Fin dalla fase preparatoria del Concilio si manifestò la subdola manovra di una minoranza per estraniare i veri liturgisti e musicisti dalle Commissioni preparatorie. Il M° card. Bartolucci che sentiva tutta la responsabilità della più antica e gloriosa Cappella Musicale, intervenne più volte, in aperto contrasto, non solo diretto, con la Segreteria di Stato ed in particolare con il Maestro delle Cerimonie, ma anche con scritti e conferenze delle quali si riportano alcuni passi:
”Le opinioni che vanno oggi diffondendosi manifestano avversione a tutto ciò che la Chiesa ha custodito nei secoli: il patrimonio gregoriano e polifonico…
La musica nella liturgia ha una sua funzionalità perché dà vita e senso ad un testo sacro, predicato attraverso il canto; il canto gregoriano monodico ne è un mirabile esempio. ….
La liturgia della Chiesa ha trovato nel canto la sua anima. Certi inni festosi o certi versetti tristi, ricevono dalla musica il loro carattere più evidente ed immediato. Chi non riconoscerebbe la letizia che scaturisce dal repertorio sia gregoriano che polifonico che i musicisti nei secoli hanno composto per le festività pasquali? Basterebbero il Kyrie del Sabato santo o il sereno Sicut cervus palestriniano, la bellissima sequenza Victimae Paschali, l’offertorio Terra tremuit con il trepidante Alleluja, la commozione dei canti gregoriani e degli Improperia palestiniani del Venerdì Santo per lo scoprimento e l’adorazione della Croce...
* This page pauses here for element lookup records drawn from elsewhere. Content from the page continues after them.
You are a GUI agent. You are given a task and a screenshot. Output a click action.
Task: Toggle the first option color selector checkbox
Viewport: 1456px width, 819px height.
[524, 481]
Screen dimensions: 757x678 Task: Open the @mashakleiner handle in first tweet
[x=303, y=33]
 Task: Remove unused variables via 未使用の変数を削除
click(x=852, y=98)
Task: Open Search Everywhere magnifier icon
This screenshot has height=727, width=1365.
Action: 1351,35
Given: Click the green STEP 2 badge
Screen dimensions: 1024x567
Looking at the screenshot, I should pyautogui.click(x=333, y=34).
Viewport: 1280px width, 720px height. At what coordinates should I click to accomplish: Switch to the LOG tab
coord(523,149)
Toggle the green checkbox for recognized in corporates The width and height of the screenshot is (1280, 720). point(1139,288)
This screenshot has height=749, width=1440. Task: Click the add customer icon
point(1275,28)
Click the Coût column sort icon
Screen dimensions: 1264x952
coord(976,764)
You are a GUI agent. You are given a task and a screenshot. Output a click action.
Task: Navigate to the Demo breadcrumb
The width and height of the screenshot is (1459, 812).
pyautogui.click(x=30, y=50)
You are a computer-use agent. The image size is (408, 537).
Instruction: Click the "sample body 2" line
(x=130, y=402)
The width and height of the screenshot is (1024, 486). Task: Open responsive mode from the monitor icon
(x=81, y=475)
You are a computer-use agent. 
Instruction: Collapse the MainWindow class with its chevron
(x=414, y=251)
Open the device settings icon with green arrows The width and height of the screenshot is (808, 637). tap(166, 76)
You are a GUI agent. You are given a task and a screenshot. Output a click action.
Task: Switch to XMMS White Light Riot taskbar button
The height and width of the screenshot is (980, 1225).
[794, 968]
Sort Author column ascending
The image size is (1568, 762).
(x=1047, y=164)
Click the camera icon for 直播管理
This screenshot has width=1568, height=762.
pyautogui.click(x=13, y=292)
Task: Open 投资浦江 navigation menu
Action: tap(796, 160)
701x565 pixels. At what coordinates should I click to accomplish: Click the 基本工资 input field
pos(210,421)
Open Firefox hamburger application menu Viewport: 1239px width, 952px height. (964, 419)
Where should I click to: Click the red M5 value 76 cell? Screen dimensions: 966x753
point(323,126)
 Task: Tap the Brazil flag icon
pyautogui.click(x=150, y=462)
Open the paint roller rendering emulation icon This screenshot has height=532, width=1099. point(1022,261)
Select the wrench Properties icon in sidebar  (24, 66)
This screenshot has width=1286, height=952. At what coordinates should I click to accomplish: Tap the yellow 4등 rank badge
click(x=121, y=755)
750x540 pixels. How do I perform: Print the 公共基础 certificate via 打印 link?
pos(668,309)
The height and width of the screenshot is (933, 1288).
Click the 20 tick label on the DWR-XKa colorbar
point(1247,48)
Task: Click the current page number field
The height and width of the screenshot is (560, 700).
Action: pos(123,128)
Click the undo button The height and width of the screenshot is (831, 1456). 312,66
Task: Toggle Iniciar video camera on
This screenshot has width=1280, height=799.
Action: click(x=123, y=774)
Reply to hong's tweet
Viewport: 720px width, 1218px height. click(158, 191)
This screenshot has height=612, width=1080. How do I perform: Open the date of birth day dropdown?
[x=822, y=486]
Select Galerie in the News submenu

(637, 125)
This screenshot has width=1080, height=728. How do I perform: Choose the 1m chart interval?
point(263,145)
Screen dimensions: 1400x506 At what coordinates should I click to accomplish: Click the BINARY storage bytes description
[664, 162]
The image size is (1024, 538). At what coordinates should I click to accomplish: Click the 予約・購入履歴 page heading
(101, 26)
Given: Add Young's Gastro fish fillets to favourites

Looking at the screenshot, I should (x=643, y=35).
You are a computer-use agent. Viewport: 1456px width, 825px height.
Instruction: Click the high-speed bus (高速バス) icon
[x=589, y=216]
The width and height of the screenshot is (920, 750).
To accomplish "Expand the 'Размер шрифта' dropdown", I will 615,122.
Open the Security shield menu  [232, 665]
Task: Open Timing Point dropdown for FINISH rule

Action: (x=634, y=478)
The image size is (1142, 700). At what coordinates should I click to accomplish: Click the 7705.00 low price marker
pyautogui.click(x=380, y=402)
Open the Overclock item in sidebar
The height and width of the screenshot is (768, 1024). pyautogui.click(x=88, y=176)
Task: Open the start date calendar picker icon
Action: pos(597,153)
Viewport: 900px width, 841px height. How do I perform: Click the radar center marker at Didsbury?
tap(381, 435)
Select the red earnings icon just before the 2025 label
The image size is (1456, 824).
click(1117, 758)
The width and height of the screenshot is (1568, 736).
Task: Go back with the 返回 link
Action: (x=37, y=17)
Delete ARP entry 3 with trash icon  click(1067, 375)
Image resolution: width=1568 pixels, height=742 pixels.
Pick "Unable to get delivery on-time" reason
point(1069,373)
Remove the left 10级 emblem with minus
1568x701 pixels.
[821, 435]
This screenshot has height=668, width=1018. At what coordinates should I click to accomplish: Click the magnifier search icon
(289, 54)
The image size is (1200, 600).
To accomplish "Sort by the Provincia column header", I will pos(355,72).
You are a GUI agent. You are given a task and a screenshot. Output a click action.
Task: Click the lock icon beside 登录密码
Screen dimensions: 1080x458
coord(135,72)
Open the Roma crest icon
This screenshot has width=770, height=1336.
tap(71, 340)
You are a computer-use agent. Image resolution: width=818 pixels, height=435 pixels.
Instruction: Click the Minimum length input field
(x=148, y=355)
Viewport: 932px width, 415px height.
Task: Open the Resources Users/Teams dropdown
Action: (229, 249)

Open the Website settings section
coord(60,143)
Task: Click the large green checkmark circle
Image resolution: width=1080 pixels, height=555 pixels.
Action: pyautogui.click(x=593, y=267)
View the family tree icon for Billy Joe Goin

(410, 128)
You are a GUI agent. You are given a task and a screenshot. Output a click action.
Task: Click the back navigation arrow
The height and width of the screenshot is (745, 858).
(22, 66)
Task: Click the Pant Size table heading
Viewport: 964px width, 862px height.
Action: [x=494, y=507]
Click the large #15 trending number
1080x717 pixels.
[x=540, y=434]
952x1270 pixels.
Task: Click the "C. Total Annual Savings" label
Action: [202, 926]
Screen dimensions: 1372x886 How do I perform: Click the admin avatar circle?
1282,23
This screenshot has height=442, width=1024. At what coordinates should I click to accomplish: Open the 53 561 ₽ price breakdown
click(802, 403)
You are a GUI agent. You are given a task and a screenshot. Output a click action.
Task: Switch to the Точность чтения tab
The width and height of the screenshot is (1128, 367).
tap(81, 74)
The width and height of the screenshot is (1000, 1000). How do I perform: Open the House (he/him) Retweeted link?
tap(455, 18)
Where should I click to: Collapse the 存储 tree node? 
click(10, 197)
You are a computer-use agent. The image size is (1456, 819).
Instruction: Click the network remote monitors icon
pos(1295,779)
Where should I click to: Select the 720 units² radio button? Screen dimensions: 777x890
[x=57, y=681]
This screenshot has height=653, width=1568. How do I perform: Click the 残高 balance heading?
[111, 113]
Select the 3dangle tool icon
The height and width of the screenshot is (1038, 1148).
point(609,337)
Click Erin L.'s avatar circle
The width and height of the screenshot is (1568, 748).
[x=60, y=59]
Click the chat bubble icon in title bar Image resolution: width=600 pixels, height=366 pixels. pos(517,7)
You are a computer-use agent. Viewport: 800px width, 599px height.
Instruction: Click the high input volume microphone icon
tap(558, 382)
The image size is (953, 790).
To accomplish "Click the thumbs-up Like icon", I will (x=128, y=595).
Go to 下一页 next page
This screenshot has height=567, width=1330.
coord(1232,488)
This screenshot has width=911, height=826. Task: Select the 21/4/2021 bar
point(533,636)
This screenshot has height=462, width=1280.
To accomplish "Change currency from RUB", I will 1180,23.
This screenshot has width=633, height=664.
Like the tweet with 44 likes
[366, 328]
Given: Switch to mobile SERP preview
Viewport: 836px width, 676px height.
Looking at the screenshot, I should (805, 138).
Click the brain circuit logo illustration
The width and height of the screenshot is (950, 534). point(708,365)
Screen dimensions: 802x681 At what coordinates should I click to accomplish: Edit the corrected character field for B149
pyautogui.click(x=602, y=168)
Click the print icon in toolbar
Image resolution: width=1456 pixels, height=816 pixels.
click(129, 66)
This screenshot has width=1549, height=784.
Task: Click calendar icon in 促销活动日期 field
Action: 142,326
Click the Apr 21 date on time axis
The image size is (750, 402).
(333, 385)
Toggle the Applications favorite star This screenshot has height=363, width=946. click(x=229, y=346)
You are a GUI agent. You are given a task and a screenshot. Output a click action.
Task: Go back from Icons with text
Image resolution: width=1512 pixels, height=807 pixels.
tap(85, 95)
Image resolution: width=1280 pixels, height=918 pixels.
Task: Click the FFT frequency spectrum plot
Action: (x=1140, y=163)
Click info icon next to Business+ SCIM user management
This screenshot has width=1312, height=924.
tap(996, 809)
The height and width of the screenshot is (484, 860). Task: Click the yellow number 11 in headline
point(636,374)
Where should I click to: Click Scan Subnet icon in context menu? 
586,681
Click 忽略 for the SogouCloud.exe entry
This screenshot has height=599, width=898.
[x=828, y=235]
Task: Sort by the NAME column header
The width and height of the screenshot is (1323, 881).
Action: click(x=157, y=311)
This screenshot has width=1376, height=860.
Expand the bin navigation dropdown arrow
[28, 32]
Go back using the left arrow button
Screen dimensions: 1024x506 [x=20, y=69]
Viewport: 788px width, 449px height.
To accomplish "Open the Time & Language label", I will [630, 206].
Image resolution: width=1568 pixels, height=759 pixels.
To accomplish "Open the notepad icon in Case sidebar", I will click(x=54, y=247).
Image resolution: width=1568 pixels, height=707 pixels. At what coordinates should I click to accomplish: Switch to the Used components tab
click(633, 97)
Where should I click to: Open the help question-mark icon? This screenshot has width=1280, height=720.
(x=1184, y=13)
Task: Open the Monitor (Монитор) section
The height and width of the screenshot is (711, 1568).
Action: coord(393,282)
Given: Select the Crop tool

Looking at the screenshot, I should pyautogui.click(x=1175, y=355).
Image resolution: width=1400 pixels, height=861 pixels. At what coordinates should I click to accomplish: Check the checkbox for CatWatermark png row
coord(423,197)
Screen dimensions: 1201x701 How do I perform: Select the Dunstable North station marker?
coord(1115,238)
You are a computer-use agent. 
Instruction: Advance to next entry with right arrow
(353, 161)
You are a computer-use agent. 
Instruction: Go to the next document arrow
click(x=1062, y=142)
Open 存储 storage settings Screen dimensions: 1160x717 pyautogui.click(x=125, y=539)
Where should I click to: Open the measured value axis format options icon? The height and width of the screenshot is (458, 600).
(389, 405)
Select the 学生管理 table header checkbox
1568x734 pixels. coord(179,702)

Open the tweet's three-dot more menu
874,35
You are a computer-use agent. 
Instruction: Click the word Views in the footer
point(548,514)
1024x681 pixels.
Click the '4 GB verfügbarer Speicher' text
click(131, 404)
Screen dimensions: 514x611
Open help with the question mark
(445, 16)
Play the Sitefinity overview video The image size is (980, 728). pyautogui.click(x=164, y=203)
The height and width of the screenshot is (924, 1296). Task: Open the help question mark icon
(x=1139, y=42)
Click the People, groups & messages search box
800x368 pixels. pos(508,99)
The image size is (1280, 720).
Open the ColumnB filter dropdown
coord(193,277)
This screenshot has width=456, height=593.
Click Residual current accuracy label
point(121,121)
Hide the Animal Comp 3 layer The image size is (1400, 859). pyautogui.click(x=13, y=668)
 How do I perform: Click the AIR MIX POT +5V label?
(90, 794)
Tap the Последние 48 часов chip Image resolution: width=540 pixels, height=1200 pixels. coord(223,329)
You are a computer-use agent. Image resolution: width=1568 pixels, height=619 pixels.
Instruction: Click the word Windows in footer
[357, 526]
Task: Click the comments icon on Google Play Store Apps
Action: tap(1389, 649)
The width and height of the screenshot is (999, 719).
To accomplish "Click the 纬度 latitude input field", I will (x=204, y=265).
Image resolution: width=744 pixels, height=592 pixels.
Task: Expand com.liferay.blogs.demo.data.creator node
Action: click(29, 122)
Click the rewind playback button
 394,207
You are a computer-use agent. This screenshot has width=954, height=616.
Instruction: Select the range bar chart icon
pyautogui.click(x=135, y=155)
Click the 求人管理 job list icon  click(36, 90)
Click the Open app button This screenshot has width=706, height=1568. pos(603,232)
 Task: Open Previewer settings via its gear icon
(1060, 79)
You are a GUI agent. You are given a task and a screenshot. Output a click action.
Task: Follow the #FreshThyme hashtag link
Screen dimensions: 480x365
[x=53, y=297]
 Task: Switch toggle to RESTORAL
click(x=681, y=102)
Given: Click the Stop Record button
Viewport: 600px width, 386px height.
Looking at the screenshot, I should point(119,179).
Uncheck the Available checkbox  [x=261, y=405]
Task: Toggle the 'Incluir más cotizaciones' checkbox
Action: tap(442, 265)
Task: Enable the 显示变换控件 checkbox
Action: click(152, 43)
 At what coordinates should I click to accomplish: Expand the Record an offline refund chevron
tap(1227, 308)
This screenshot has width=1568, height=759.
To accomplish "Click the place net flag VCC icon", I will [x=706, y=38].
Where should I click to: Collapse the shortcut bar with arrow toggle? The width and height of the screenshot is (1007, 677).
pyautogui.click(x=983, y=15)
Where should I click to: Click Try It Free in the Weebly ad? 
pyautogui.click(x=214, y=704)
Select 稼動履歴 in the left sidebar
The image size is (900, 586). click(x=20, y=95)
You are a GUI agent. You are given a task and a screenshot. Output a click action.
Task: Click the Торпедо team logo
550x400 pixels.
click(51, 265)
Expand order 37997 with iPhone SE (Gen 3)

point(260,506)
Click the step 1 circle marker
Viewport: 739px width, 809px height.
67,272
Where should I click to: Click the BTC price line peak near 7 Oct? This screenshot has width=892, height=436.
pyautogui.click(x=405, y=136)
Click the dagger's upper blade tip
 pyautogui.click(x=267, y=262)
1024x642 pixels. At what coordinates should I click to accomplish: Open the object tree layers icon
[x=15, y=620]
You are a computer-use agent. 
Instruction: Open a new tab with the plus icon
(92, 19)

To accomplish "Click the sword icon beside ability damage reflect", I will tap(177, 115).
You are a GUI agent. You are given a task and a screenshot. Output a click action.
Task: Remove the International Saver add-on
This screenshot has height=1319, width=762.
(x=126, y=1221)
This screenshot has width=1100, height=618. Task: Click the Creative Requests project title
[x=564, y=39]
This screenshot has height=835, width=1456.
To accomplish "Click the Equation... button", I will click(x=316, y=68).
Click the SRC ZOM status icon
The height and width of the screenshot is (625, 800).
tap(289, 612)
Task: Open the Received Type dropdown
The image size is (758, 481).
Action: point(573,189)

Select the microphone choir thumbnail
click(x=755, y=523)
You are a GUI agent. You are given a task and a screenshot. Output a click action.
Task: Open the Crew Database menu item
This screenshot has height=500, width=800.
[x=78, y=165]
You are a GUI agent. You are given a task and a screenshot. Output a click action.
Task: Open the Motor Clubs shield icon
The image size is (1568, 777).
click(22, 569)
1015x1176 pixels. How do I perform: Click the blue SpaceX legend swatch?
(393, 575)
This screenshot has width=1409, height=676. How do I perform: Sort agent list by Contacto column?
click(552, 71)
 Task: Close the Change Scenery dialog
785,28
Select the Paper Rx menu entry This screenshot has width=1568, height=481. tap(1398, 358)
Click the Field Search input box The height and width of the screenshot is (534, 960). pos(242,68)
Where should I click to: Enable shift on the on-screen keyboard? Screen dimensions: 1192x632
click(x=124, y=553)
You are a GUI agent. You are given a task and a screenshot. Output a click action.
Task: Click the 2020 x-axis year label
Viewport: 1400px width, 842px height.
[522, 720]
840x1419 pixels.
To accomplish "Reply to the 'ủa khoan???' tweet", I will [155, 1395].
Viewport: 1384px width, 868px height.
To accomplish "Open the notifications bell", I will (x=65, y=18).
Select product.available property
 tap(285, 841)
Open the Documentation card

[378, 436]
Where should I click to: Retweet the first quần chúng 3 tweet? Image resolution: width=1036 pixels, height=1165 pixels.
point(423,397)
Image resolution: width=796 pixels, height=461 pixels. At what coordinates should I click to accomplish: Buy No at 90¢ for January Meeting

La musica in chiesa non ci sta soltanto per essere ornamento alla liturgia o riempitivo di silenzi o peggio, concerto. Tra gli ordini sacri minori vi è il Lettorato che dava la facoltà di leggere e cantare le lezioni per l’istruzione e la commozione dei fedeli. Il cantore, nella liturgia era un vero e proprio ministro. Una delle prove preliminari d’esame perché un cantore fosse ammesso nella Cappella Musicale Pontificia era proprio la declamazione di una lettura della liturgia e una volta superata questa prova doveva dimostrare di saper cantare le lezioni….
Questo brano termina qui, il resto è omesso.